PDA

View Full Version : creative text file parsing, revisited




dj.mooky
Jul 8, 2009, 04:02 PM
This refferences the post from http://forums.macrumors.com/showthread.php?t=734883

So I have successfully used reg ex's to accomplish my tasks, and I give a sincere thank you shout out to all those that helped me, but I have run into a new issue.

I'm not seeing many things on google about this, that would serve my purposes anyway however on to the punchline

I have a text file that I am parsing for information. I am adding a new format that I am going to support this time, however the sly foxes have written unicode characters into their txt files.

I have been breaking down the text files by the 4 carriage returns "\n". So every "\n\n\n\n" I break the string down into an array, from there I break it down every single return to get the line-by-line information, and generally parse from there. However this is not working because of a unicode character... specificially "\Ufeff" Which seems to be a character that dictates to use standard spacing something something text.

This code comes at the beginning of every line, so I am getting errors, and unable to break the string into multiple strings based upon "\n" because it assumes that "\n\Ufeff" is a single character, and will not break it off at the \n without taking the \Ufeff along with it. Furthermore, when I attempt to

anArray = [aString componentsSeparatedByString:@"\n\n\n\n\Ufeff"]

it tosses an error saying that \U is an "incomplete universal character name \Ufeff"

Has anyone dealt with anything like this, and come across a fancy way to remove this specific unicode character? It is really turning into a thorn in my side right now.

Thanks in advance



dj.mooky
Jul 8, 2009, 07:01 PM
Update:

So I've discovered that my issue is that the code \Ufeff only exists in UTF16, and if I go into text edit, and save-as to a UTF8 file, it works perfectly. So while I do want to figure out how to parse a UTF16 file without doing anything, does anyone know of a good way to downgrade the string once you import it from a file?

Thanks

HiRez
Jul 8, 2009, 08:11 PM
So while I do want to figure out how to parse a UTF16 file without doing anything, does anyone know of a good way to downgrade the string once you import it from a file?
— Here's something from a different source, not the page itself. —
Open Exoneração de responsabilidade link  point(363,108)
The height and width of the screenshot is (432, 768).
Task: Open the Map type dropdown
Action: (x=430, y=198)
You can convert it using a number of different NSString methods, such as dataUsingEncoding:allowLossyConversion: followed by initWithData:encoding:

dj.mooky
Jul 8, 2009, 09:36 PM
You can convert it using a number of different NSString methods, such as dataUsingEncoding:allowLossyConversion: followed by initWithData:encoding:

Excellent thanks... off to the races

I don't suppose I could get you to give me an example of that code in action? I am getting nsstrings that throw selector errors for initWithBytes:length:encoding: type of things.... I know this has to be simpler than I am making it... push come to shove I may just write an apple script to save them as UTF8 files in text edit....

But i'm convinced there has to be an easier way


FOR HARK! there was a better way


anArray = [aString componentsSeparatedByString:@"\uFEFF"];
aNewString = anArray[1]+[2]...etc

My problem was my "u" was capitalized, and my "FEFF" was not.... this successfully removed all BOM from the file and allowed parsing regularly in my app...

Much thanks for all the help though, I always appreciate it, and enjoy learning better or different ways to do things.

Until next time, hasta luego mis amigos